In the code chunk below, we will create a merged object from four PXL files. These PXL files represent a resting and PHA stimulated PBMC sample, both in duplicate. We will create a merged object and update the object’s metadata to indicate the condition and replicate number. The resulting object will be explored further in the next tutorial on Quality Control.

baseurl = "https://pixelgen-technologies-datasets.s3.eu-north-1.amazonaws.com/mpx-datasets/pixelator/0.19.x/technote-v1-vs-v2-immunology-II"

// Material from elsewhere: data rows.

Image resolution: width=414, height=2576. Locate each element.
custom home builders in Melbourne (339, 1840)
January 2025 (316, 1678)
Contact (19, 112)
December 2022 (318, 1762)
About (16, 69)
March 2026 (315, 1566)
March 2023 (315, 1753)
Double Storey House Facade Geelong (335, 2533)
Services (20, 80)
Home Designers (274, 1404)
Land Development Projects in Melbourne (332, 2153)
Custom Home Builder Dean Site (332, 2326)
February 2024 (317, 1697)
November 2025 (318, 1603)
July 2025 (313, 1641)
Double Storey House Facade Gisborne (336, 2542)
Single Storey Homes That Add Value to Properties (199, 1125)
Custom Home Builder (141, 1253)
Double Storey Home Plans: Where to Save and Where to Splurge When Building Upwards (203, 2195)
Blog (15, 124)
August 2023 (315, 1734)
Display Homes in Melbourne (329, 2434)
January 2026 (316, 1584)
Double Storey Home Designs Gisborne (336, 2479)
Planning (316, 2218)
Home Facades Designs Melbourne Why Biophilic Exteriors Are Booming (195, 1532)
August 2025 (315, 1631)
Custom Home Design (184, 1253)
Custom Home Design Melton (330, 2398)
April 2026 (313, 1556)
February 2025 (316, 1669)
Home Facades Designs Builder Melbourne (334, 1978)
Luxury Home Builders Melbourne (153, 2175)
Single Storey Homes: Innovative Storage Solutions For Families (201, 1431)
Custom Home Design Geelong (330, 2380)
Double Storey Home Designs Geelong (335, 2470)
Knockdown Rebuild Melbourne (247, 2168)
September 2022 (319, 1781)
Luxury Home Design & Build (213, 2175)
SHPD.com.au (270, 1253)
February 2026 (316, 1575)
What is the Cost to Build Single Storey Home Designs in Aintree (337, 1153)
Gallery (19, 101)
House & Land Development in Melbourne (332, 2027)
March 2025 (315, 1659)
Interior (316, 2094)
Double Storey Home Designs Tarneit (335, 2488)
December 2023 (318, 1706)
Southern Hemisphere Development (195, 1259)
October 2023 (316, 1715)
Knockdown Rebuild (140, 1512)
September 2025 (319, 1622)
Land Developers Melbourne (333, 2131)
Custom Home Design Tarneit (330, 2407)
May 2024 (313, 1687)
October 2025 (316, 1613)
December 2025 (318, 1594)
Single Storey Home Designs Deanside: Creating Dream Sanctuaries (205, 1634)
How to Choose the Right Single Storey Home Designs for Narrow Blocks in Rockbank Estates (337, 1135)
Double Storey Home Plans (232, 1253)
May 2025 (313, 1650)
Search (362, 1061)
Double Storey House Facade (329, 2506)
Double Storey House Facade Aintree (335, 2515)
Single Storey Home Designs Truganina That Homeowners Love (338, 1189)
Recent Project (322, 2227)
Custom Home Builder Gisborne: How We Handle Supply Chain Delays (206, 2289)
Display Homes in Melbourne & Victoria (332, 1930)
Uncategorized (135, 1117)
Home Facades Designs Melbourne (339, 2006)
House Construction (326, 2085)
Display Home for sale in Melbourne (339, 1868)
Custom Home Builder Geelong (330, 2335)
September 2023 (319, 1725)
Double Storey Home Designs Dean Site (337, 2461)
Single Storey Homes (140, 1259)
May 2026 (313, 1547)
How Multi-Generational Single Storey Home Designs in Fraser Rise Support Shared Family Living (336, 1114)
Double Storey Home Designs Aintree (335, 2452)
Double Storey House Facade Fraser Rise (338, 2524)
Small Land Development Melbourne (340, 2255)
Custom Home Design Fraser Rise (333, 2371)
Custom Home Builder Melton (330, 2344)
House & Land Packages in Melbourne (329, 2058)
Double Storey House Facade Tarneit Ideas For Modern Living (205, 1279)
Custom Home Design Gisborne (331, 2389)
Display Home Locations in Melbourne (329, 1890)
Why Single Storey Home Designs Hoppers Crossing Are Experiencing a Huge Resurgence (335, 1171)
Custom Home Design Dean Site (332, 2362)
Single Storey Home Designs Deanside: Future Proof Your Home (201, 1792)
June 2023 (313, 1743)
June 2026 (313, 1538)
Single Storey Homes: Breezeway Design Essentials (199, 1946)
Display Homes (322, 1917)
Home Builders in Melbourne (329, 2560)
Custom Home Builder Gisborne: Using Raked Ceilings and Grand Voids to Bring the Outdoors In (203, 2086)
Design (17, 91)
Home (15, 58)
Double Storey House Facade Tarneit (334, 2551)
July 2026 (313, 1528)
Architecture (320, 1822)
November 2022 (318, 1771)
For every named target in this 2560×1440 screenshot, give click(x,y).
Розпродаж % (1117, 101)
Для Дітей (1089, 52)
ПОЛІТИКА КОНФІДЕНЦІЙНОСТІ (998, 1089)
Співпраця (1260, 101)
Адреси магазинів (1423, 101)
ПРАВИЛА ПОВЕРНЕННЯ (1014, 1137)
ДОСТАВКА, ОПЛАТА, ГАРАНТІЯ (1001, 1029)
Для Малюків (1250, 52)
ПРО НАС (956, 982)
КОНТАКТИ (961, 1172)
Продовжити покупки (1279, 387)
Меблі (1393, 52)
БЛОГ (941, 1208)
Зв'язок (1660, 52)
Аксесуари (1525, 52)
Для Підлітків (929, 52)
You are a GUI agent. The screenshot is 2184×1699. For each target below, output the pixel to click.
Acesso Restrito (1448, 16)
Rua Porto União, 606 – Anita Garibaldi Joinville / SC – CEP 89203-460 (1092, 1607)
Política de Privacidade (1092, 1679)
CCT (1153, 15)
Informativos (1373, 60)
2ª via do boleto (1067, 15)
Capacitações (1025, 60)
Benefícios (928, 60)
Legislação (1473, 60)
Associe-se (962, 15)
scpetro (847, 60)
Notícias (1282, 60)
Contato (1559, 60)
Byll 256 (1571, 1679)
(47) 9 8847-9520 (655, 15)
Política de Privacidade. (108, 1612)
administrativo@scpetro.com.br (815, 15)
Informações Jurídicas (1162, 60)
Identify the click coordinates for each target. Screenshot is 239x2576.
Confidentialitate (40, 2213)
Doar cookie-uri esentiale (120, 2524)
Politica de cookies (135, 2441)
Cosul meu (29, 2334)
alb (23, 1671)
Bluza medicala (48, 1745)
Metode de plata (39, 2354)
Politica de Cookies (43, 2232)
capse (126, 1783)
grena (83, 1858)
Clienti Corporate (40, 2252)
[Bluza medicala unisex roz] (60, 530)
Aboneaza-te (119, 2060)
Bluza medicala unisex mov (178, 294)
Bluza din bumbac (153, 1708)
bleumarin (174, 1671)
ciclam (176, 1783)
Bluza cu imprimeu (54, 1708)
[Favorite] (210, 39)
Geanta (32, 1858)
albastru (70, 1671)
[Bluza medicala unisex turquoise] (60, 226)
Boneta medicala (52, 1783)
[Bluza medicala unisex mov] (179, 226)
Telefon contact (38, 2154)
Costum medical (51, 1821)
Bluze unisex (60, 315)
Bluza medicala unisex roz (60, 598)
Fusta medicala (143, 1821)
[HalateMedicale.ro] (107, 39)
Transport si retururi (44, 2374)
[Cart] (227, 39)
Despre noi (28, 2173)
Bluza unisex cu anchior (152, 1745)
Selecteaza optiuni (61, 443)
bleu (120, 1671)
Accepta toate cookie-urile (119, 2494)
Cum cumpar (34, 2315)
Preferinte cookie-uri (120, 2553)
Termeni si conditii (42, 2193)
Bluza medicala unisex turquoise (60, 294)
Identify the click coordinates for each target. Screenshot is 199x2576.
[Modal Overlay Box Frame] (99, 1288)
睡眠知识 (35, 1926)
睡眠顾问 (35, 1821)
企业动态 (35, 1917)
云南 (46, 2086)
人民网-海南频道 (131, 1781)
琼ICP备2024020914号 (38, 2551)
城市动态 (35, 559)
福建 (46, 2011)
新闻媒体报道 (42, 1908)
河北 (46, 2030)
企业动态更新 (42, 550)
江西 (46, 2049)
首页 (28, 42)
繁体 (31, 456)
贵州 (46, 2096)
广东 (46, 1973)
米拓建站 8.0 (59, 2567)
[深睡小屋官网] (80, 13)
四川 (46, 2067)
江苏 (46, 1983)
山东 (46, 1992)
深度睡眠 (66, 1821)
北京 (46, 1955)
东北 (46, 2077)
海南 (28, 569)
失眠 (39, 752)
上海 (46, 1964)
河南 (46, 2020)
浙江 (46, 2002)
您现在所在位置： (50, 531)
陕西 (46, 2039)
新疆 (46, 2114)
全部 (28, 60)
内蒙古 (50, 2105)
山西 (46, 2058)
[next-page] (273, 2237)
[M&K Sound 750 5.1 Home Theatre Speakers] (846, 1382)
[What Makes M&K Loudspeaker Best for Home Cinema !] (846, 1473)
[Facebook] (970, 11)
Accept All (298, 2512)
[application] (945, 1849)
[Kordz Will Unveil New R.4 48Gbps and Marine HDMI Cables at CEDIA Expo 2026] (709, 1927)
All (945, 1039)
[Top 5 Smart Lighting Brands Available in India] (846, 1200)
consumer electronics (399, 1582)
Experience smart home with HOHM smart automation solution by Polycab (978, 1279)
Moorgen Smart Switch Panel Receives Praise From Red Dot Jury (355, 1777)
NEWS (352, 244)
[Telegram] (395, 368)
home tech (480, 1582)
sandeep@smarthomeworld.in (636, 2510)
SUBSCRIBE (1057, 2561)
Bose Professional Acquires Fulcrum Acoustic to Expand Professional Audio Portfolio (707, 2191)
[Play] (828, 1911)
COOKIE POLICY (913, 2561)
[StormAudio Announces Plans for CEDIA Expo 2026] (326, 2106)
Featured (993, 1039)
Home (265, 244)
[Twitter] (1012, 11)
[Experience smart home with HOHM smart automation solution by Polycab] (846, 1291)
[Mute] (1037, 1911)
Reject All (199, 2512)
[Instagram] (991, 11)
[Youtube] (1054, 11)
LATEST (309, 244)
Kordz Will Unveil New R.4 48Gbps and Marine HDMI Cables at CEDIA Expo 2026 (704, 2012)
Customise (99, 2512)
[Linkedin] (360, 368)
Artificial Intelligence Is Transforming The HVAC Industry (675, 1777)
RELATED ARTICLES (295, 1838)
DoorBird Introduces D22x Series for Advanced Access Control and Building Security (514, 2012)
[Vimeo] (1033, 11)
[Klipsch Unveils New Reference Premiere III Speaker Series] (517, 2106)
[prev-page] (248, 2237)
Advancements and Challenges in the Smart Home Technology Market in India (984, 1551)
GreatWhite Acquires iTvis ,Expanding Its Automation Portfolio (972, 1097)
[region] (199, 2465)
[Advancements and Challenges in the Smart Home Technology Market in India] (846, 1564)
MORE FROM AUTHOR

!curl -L -O -C - --create-dirs --output-dir {DATA_DIR} "{baseurl}/Sample05_V2_PBMC_r1.layout.dataset.pxl"
!curl -L -O -C - --create-dirs --output-dir {DATA_DIR} "{baseurl}/Sample06_V2_PBMC_r2.layout.dataset.pxl"
!curl -L -O -C - --create-dirs --output-dir {DATA_DIR} "{baseurl}/Sample07_V2_PHA_PBMC_r1.layout.dataset.pxl"
!curl -L -O -C - --create-dirs --output-dir {DATA_DIR} "{baseurl}/Sample08_V2_PHA_PBMC_r2.layout.dataset.pxl"
from pixelator import simple_aggregate

paths = [
DATA_DIR / "Sample05_V2_PBMC_r1.layout.dataset.pxl",
DATA_DIR / "Sample06_V2_PBMC_r2.layout.dataset.pxl",
DATA_DIR / "Sample07_V2_PHA_PBMC_r1.layout.dataset.pxl",
DATA_DIR / "Sample08_V2_PHA_PBMC_r2.layout.dataset.pxl",
]

datasets = list([read(path) for path in paths])
pg_data_combined = simple_aggregate(
["resting_r1", "resting_r2", "stimulated_r1", "stimulated_r2"], datasets
)
pg_data_combined

Save data

After combining the samples, we can save the merged data object to use later.

pg_data_combined.save(DATA_DIR / "combined_data.pxl", force_overwrite=True)

We have now seen how to load MPX data, inspect its key properties and prepare the data for integrated analysis across experimental samples. In the next tutorial we will apply these skills and demonstrate how to quality control MPX data.